A recessive mutant of the gene which is responsible for cholorophyll synthesis in the tomato plant causes the plant to be colourless when present in the homozygous condition. Such a plant dies as a seedling after it has used up its supplies of food. In the heterozygous state the mutant produces a pale plant but one that survives.
A normal green tomato plant was crossed with a pale heterozygote and the seeds formed from the cross were collected.
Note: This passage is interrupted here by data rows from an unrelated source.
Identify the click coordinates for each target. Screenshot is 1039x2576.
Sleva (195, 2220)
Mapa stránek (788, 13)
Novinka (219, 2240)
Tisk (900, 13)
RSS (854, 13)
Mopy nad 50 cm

These seeds were subsequently planted and a number of tomato plants reared which were self-pollinated. once again the seeds were collected and a further generation of plants grown.
the ratio of normal green to pale plants in this generation was found to be 5:2. How can these results be explained?

Let G be normal green tomato plant
Let g be the recessive mutant

Parents: GG * Gg

F1: GG, GG, Gg, Gg

F2: GG, Gg, gg in the ratio 9:6:1

can someone please tell me where i have gone wrong. thanks.
Reply 1
have you understood the theory of Monohybrid crosses?.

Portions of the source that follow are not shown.